Activities:
(a) Retype the SACM company history word for word, from "The new company" up to and including "changed to Alstom.".
(b) Write what comes next in the SACM company history, starting after its final sentence.

Study text:
----------------

The new company diversified into the production of boilers, steel equipment, printing equipment, compressors, firearms and other engineering products growing to 4500 employees by 1910. A new foundry was built in 1922 for textile machinery. In 1928 the Compagnie Française Thomson-Houston merged with the Electrical Engineering division of SACM to form a new company named Alsthom, (Alsace-Thomson), later changed to Alstom.

===Alcatel===
In 1940, Alsace and Lorraine were again annexed/occupied to the German Reich, the production of locomotives for Germany began. After the war, the remaining divisions of SACM continued operating independently until 1966 when the company became a subsidiary of the Company's Hispano-Alsatian machine-building (SHACM) and Alsatian Society of Industrial Investments (ALSPI). In 1970 a new company Alcatel was created by merging The Industrial Telephone Company (a subsidiary of the General Electricity Company), with the Nuclear energy telecommunications and electronic Department of SACM.

===Wärtsilä SACM Diesel===
In 1982, the remaining parts of SACM separated the textile machinery division which closed in August 1986, and became SACM DIESEL in 1989. In 1993, the company changed its name to Wärtsilä SACM Diesel with the Finnish group Wärtsilä Diesel taking full control of the company Mulhouse.

----------------

[Collection entries]
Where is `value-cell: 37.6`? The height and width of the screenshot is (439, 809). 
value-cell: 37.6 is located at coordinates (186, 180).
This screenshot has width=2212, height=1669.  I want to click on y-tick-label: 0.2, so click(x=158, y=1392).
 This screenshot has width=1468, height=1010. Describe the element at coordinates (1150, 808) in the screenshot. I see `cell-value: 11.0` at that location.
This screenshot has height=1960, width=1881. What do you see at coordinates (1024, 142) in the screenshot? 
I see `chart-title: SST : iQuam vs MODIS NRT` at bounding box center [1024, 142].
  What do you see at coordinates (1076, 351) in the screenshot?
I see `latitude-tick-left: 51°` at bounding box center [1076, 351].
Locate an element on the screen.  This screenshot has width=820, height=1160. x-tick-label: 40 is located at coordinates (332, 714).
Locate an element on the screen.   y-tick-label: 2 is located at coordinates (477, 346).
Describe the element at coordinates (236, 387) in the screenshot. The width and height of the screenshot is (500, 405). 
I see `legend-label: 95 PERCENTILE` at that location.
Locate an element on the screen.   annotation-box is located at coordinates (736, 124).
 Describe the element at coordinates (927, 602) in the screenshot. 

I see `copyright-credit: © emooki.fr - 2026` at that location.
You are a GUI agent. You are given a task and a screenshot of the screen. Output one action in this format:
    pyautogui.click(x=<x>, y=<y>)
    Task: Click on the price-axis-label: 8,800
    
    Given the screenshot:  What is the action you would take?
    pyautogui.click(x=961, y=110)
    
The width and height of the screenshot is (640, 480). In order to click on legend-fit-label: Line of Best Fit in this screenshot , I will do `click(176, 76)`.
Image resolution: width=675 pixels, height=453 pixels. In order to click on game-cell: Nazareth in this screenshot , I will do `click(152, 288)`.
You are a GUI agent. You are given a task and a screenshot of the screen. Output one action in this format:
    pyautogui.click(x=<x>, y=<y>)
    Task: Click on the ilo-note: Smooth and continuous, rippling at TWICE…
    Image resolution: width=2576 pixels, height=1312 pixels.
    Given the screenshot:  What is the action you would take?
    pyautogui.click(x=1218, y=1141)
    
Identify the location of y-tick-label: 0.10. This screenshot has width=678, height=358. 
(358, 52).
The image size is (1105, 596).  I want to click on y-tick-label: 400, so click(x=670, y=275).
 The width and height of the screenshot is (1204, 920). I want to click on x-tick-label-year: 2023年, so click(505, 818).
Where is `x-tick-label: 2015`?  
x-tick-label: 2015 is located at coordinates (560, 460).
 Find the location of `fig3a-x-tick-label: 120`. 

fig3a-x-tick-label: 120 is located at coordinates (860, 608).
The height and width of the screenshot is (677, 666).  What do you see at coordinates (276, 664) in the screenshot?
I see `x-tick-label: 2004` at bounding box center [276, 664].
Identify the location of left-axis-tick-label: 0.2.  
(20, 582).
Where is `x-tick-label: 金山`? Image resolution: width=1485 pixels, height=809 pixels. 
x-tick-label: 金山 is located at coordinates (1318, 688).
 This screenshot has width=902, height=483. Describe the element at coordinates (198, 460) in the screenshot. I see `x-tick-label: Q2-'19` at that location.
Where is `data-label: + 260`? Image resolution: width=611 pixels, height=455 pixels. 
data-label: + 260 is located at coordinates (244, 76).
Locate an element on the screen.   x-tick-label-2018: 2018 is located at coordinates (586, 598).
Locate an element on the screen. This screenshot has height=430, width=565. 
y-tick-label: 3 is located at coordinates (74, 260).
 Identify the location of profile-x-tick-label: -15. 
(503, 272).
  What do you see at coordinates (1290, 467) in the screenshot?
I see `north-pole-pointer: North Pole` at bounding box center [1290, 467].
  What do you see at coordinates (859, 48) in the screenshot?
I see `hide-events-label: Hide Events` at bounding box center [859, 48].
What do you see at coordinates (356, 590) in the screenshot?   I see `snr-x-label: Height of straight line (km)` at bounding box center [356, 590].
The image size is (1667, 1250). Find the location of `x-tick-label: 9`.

----------------

Exercise results:
(a)
The new company diversified into the production of boilers, steel equipment, printing equipment, compressors, firearms and other engineering products growing to 4500 employees by 1910. A new foundry was built in 1922 for textile machinery. In 1928 the Compagnie Française Thomson-Houston merged with the Electrical Engineering division of SACM to form a new company named Alsthom, (Alsace-Thomson), later changed to Alstom.

(b)
===Site changes===
The historical Alsatian diesel engine plant closed in late 1999 and has been rehabilitated as an extension of the University of Haute Alsace. The conservation of the SACM foundry received a Europa Nostra award for outstanding heritage achievements on industrial and engineering structures and sites in 2010. A new plant devoted to diesel and gas engines has opened in Lyon SACM Power and does the manufacturing and refurbishing of diesel and gas engines and mini-power plants.

==Steam locomotives==
Production of steam locomotives was originally carried out at Mulhouse and Graffenstaden (for German production), and Belfort for the French production. Both plants also exported models. However, after the First World War, Mulhouse and Graffenstaden built French steam locomotives, and Belfort specialized in the construction of electric locomotives.

During the 1890s the company was particularly noted for its fast and efficient compound locomotives designed by Alfred de Glehn.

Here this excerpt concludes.